Federico Simoncelli, principal software engineer in the virtualization department at Red Hat, explained the integration status between oVirt, Docker containers and Kubernetes, and Andrey Vagin, software engineer at Parallels, covered the work done in the CRIU project to enable live migration of containers, at the virtualization developer room at FOSDEM.

Docker Integration in oVirt and IaaS

Federico Simoncelli talked about using Docker for application distribution, being a viable alternative to building and managing packages or building a VM appliance, which would add a significant memory footprint.

Federico outlined his view on application distribution:

  • Distributing an application should be easy, one package system fits all.
  • Should give freedom for the developer to choose the platform.
  • Dependencies should be magically available in all platforms.
  • The same appliance should be used in QA and production.
  • Rebuilding the appliance or application should be easy and should need only one command.

oVirt is a virtualization management application that allows managing hardware nodes, storage and network resources, and deploy and monitor virtual machines running in the datacenter, used by Red Hat Enterprise Virtualization products. oVirt integrations with containers covers:

  • Utilities and tools to automate and simplify the deployment of containers.
  • Using oVirt as IaaS to orchestrate containers.
  • Running containers on oVirt nodes.
  • Evolve to a multi-purpose datacenter with different types of workloads.

One of the utilities added to oVirt is the Docker UI plugin, that allows creating a new virtual machine running a Docker image with a specified command, using Cloud-Init to pass commands to the guest. While oVirt is not yet aware of containers running in the virtual machines it may include tools and plugins to help visualizing containers in the datacenter.

Another tool is the Kubernetes cloud provider for oVirt, that allows Kubernetes to discover Docker hosts (minions) in oVirt. The oVirt project also provides a Docker image with oVirt engine installed.

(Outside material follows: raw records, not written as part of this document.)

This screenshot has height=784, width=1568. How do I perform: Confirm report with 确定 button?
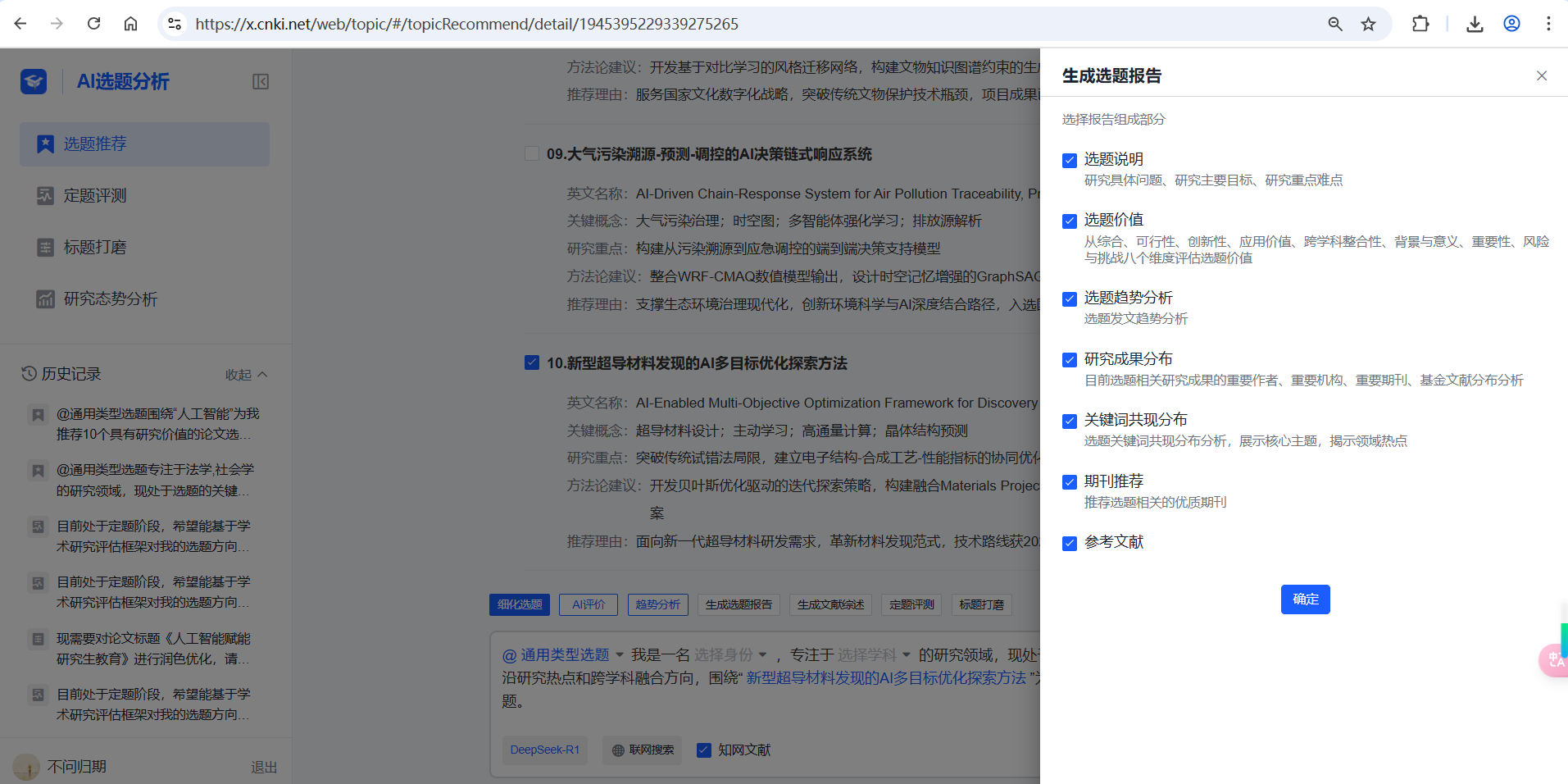[1305, 599]
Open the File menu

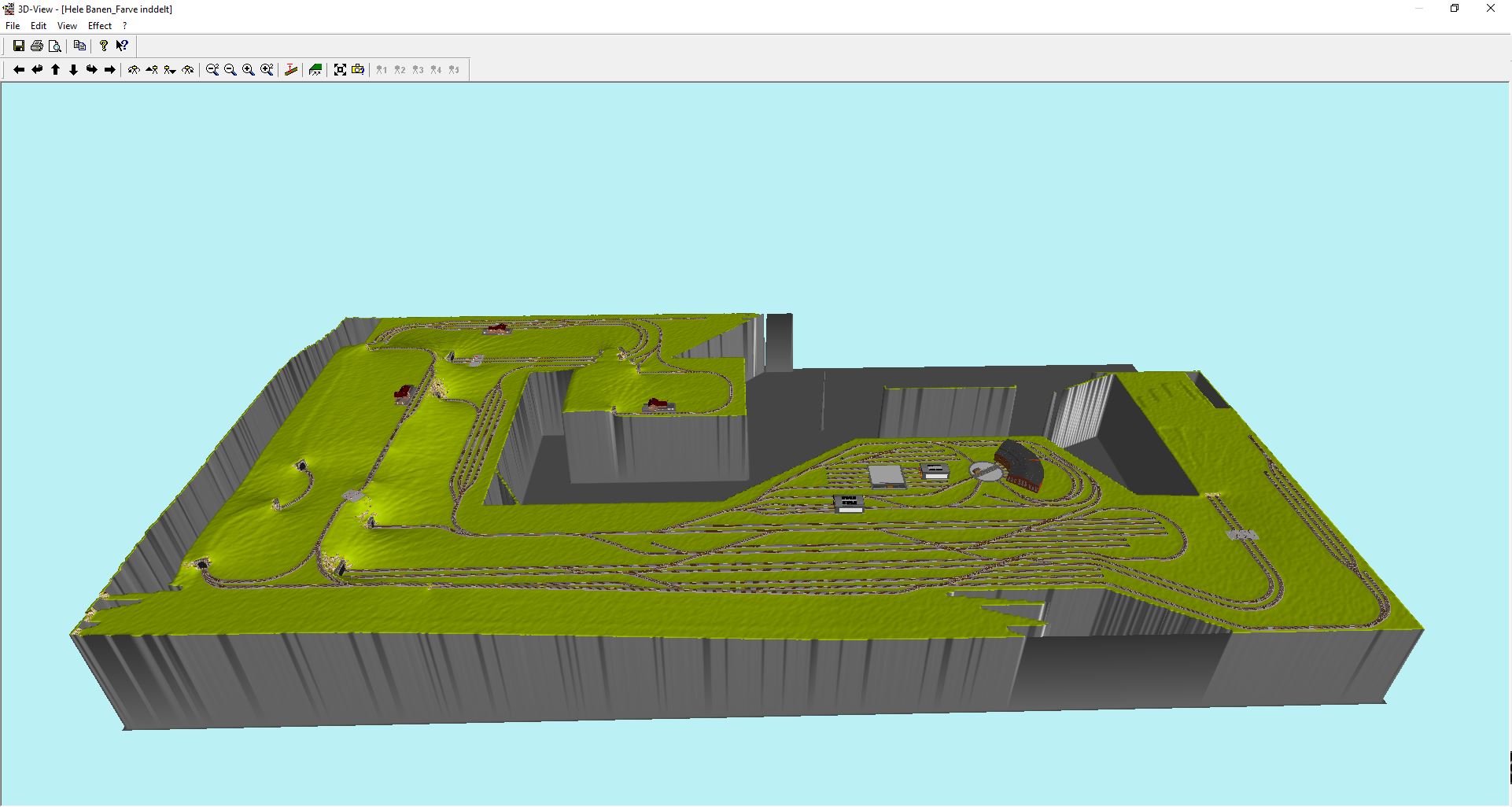(13, 26)
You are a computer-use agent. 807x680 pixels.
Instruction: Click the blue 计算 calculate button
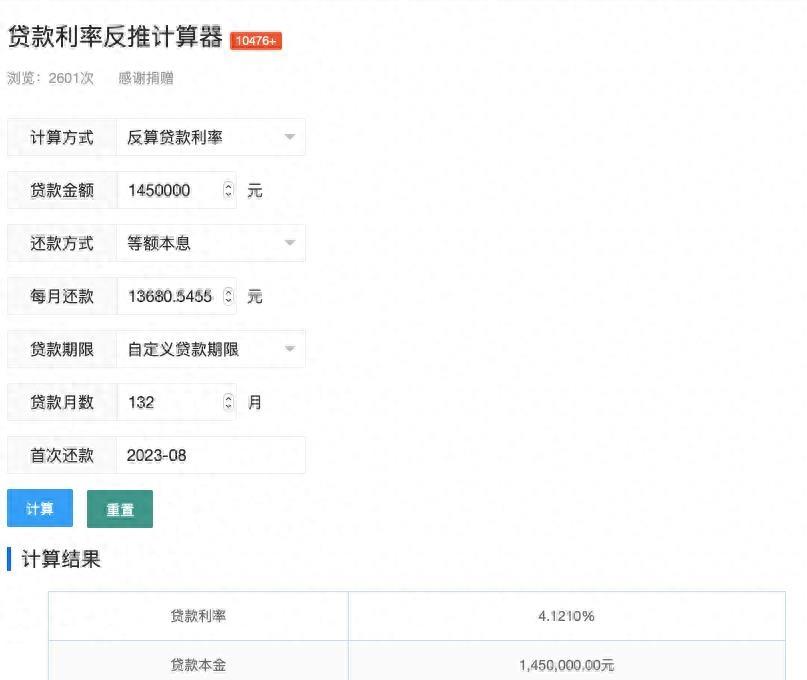[x=39, y=508]
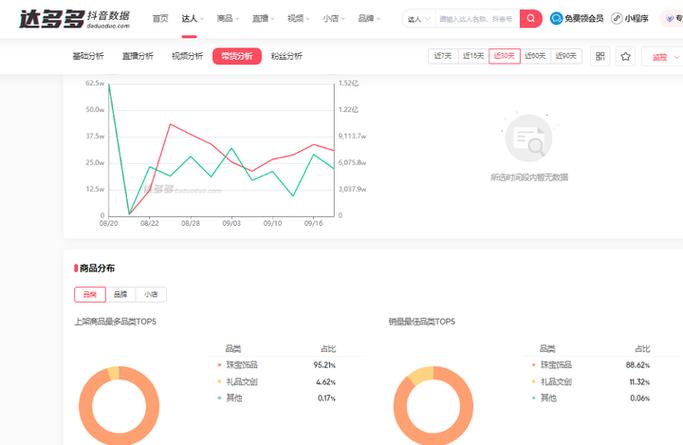The height and width of the screenshot is (445, 683).
Task: Select the 近15天 date range
Action: tap(473, 56)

Live Migration for Containers is Around the Corner

Andrey Vagin presented on migration of live containers, and the CRIU (Checkpoint/Restore In Userspace) project. CRIU allows to freeze a running application and checkpoint it to persistent storage as a collection of files, which can be used later on to restore and run the application from the point it was frozen at. The distinctive feature of the CRIU project is that it is mainly implemented in user space.

It works on the Linux kernel 3.11 or greater, after a number of patches to support CRIU functionality were added to the kernel, and supports the migration of:

  • Processes.
  • Application memory.
  • Open files.
  • Pipes and FIFOs.
  • Unix domain sockets.
  • Network sockets.
  • System IPC.
  • Timers.
  • Signals.
  • Terminals.
  • Linux kernel-specific system calls.

In order to dump containers, CRIU gathers information from /proc, collects and freezes the process tree, and them dumps the information into files. The restore process is more complicated, needs to collect shared objects, restore namespaces, create a process tree and restore files, sockets, pipes and memory.

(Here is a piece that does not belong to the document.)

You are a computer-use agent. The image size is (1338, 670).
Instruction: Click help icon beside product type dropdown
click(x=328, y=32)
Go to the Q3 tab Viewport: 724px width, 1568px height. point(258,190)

An online migration of containers is a slow process and involves:

  • Suspend the container in the source host.
  • Transfer images to the remote host.
  • Resume container in the target host.

The freeze time can be reduced by using memory changes tracking ability to perform pre-copy memory migration, by transferring memory in a few iterations without freezing processes, and then freezing processes only in the last iteration.